Implement backtrace printing for non-glibc targets

hrishikeshSuresh commented 5 years ago

Problem Summary Implement backtrace printing for non-glibc targets (bionic and musl)
Solution In ./src/modules/roc_core/target_bionic/roc_core/backtrace.cpp, I have implemented captureBacktrace(), to find the size of backtrace stack. In captureBacktrace(), we call _Unwind_Backtrace() to perform stack unwinding through unwind data, using the unwindCallback() function. dumpBacktrace() will first check whether backtrace is available or not and then print the following in the format of
#index: address_of_the_cursor function_name.
Here, demangled name is printed if the demangling operation suceeds. dumpBacktrace_fd() is same as dumpBacktrace() but prints the output to the file parameter passed.
In ./src/modules/roc_core/target_musl/roc_core/backtrace.cpp', backtrace() finds the size of backtrace stack by just iterating till the end of the stack. backtrace_symbols() does the same thing but we print the following in the format of
#index : function_name address_of_cursor offset instruction_pointer
to stderr. backtrace_symbols_fd() does the same but writes the output to the given file descriptor.

Queries 1 . I am printing the backtrace in two different ways for each backtrace.cpp files. Which one should I stick to? 2 . I couldn't add the optional dependency on libunwind.h, so can any hints/ideas be given as to how this has to be done?

gavv commented 5 years ago

Thanks! I'll take a look.

One thing I can tell right now:

print_backtrace_emergency() is called from a signal handler (e.g. when we receive SIGSEGV). This means that this function should be signal-safe, as mentioned here:

https://github.com/roc-project/roc/blob/faebd1e0059c16476f6aae8ee5a1cfc66c8fee7f/src/modules/roc_core/backtrace.h#L24-L28

You can read about signal-safety here: http://man7.org/linux/man-pages/man7/signal-safety.7.html

In particular, signal-safe function is allowed to call only other signal-safe functions. malloc and fprintf, and all other functions that work with FILE* or perform allocations, are not signal-safe, so we can't use them in print_backtrace_emergency().

Thus, print_backtrace_emergency() is intended to be a simplified version of print_backtrace() that can have limited functionality but can be called from a signal handler.

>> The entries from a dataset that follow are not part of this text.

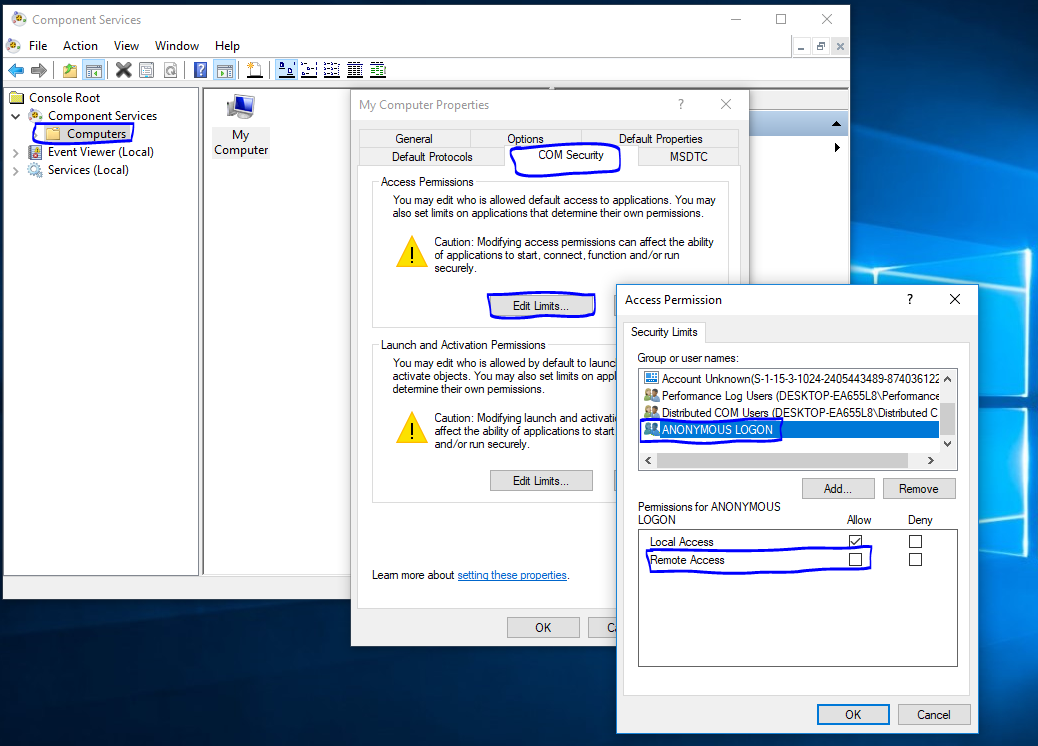Expand the Services (Local) tree node
The height and width of the screenshot is (746, 1038).
(16, 171)
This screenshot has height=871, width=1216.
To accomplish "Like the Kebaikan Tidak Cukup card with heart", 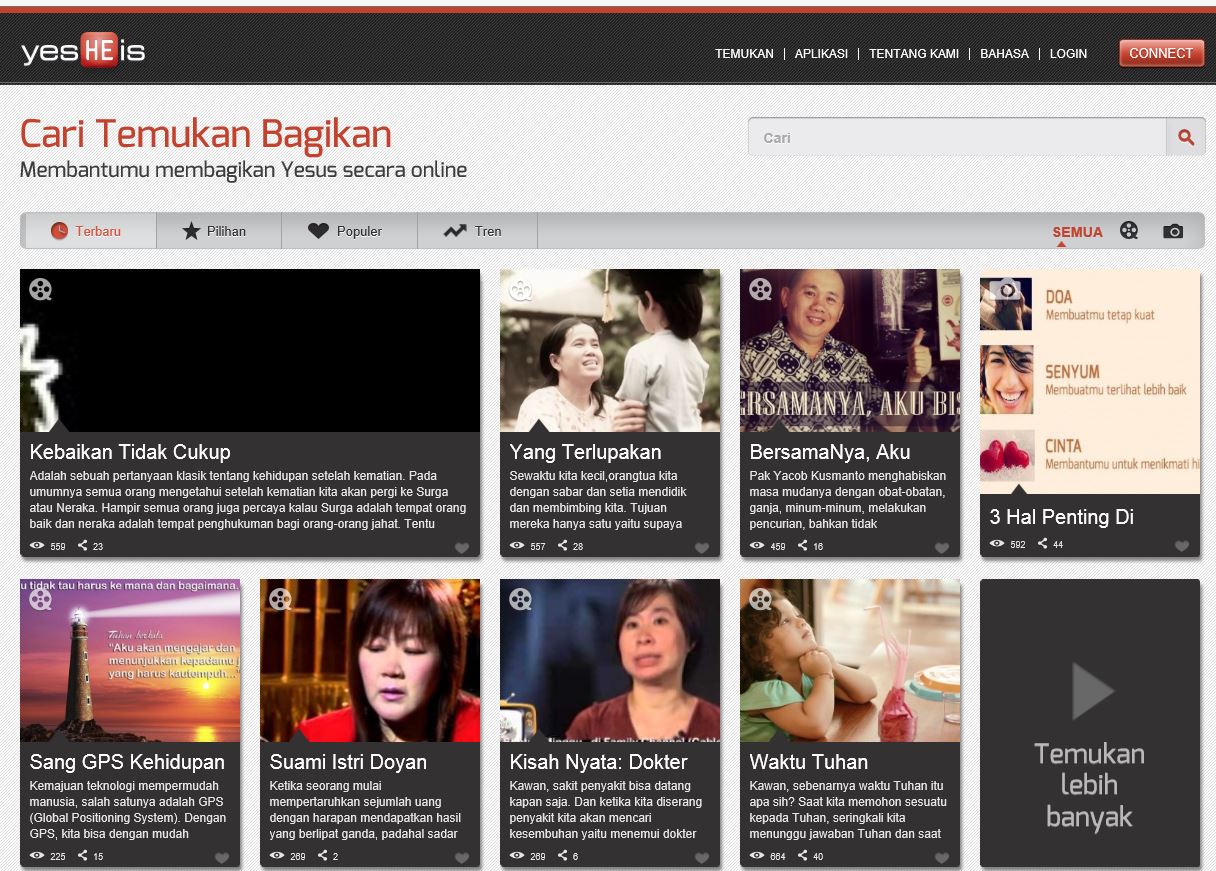I will [461, 548].
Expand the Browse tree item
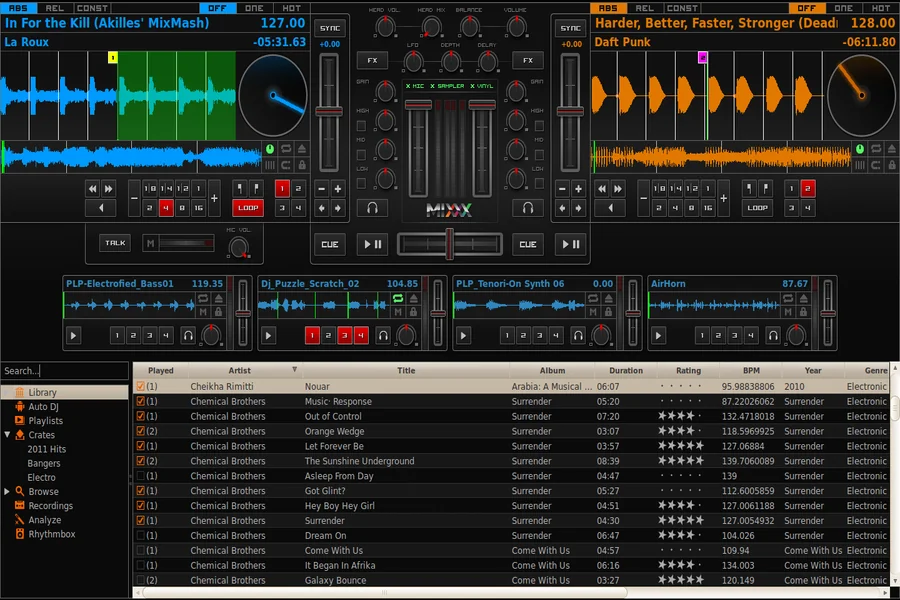 [x=7, y=492]
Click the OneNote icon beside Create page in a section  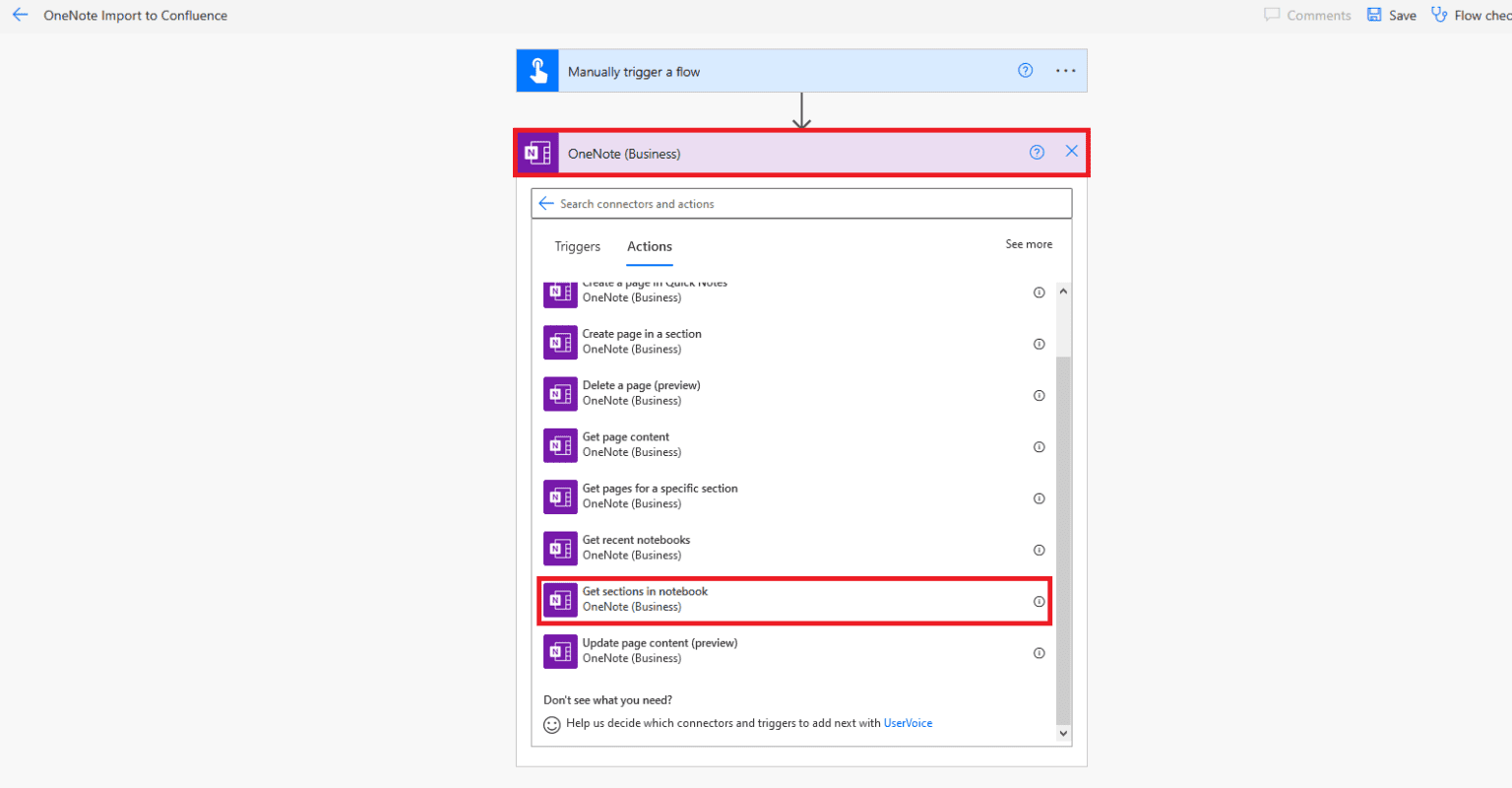pyautogui.click(x=559, y=343)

For example, our implementation of print_backtrace_emergency() for glibc does not perform demangling and formatting at all, it just calls backtrace_symbols_fd() which is signal-safe.

libunwind documentation: (https://www.nongnu.org/libunwind/man/libunwind(3).html#section_5) says:

The manual page for each libunwind routine identifies whether or not it is signal-safe, but as a general rule, any routine that may be needed for local unwinding is signal-safe (e.g., unw_step() for local unwinding is signal-safe). For remote-unwinding, none of the libunwind routines are guaranteed to be signal-safe.

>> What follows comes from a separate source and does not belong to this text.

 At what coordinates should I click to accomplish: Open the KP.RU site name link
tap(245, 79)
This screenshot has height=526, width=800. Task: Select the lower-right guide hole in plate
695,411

So for libunwind, we should:

check manual page for every libunwind function and ensure that we only perform local unwinding and only call its signal-safe functions
in our print_backtrace_emergency() implementation we also should not call any functions from standard library that are not signal-safe, e.g. fprintf() and malloc()

On bionic, we also should find a signal-safe way to print backtrace, or we can leave print_backtrace_emergency() unimplemented for now.

gavv commented 5 years ago

I couldn't add the optional dependency on libunwind.h, so can any hints/ideas be given as to how this has to be done?

This should be done in SConstruct file. Basically you can just duplicate what we're doing for sox and adjust it for libunwind, specifically:

add --disable-libunwind (like --disable-sox)
automatically append target_libunwind to ROC_TARGETS if we use musl and if --disable-libunwind is not specified (like we do it for target_sox)
check whether libunwind is available on system (like we do it in if 'target_sox' in system_dependecies: branch for sox)
download and build libunwind if it's present in --build-3rdparty option (like we do it in if 'target_sox' in download_dependencies: branch for sox)
add libunwind branch to our 3rdparty.py script

If you will have any trouble, feel free to ask here or in the IRC chat, I'll help you with this.

gavv commented 5 years ago

If you will not find a good way to print backtrace in a signal-safe manner on Bionic, there is another option. If libunwind works good on Anrdoid (could you check it please?) we can use it on Bionic too.

In this case we can have three backtrace implementations:

target_glibc - selected if we're using glibc; prints backtrace using glibc functions
target_libunwind - selected if we're using musl or bionic and libunwind was not disabled by user; prints backtrace using libunwind functions
target_nobacktrace - selected if we're using musl or bionic and libunwind was disabled by user; no-op implementation

gavv commented 5 years ago

/link #242

gavv commented 5 years ago

I am printing the backtrace in two different ways for each backtrace.cpp files. Which one should I stick to?

So the answer to this question is that we need both versions: print_backtrace() is full-featured version that can perform allocations, demangling, use fprintf, etc; and print_backtrace_emergency() is a limited version that can be called from a signal handler.

Since print_backtrace_emergency() can't use fprintf(), it should write to the stderr file descriptor directly, but it doesn't make sense to use fdopen() because it's not signal-safe.

hrishikeshSuresh commented 5 years ago

I made print_backtrace_emergency() signal-safe by making use of write() instead of fprintf() in target_musl/roc_core/backtrace.cpp . Demangling operation for print_backtrace() was missed in the earlier commit for musl, so that has been added now.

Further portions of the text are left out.